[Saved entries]
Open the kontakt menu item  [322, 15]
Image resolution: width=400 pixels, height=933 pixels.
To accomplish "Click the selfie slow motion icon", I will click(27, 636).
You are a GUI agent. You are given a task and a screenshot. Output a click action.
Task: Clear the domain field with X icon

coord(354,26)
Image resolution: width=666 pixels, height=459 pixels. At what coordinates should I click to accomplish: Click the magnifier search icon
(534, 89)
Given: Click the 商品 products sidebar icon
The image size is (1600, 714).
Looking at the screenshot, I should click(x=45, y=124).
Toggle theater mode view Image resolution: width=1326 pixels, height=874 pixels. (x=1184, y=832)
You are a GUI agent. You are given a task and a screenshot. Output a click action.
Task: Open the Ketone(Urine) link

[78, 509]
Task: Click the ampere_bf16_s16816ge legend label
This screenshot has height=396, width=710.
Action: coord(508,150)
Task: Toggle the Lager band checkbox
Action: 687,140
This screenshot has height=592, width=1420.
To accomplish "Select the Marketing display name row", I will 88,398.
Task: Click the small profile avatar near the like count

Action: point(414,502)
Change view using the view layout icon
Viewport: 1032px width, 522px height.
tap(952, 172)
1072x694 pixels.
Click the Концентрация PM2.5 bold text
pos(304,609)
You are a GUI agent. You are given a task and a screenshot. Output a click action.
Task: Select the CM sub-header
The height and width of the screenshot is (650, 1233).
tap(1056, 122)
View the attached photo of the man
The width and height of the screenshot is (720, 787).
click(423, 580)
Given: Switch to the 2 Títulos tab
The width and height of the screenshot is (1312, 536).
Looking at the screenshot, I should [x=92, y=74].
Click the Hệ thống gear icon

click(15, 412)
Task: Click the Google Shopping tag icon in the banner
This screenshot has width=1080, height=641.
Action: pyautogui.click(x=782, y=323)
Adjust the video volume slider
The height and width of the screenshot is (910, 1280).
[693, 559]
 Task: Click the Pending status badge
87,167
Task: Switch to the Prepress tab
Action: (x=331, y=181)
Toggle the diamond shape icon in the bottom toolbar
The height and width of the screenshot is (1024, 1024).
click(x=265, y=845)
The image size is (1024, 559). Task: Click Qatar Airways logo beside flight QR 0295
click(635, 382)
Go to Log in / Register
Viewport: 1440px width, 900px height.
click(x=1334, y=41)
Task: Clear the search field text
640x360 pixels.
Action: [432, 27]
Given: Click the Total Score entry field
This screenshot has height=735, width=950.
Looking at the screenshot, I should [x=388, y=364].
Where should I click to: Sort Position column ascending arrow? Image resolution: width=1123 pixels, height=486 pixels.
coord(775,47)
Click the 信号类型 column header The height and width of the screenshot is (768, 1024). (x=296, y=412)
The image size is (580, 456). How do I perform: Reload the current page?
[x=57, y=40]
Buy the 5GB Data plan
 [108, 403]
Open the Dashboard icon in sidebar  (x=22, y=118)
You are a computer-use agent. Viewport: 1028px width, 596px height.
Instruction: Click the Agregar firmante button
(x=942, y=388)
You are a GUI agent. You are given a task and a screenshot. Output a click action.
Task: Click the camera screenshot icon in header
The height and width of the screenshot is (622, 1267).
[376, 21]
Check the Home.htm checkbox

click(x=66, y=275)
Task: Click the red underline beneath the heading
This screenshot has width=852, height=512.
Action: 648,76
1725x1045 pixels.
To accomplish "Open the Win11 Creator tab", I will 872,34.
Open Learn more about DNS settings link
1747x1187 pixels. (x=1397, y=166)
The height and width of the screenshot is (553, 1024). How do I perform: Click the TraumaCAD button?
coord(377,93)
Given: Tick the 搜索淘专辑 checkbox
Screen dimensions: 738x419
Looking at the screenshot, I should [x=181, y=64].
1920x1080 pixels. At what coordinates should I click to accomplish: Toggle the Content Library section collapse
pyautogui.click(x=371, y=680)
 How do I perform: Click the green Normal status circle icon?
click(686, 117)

Work task = Once the line with "Buy the 5GB Data plan" is found in the records above, print exactly that line and every line after it through the line with "Task: Click the camera".

Reply to the exercise =
Buy the 5GB Data plan
 [108, 403]
Open the Dashboard icon in sidebar  (x=22, y=118)
You are a computer-use agent. Viewport: 1028px width, 596px height.
Instruction: Click the Agregar firmante button
(x=942, y=388)
You are a GUI agent. You are given a task and a screenshot. Output a click action.
Task: Click the camera screenshot icon in header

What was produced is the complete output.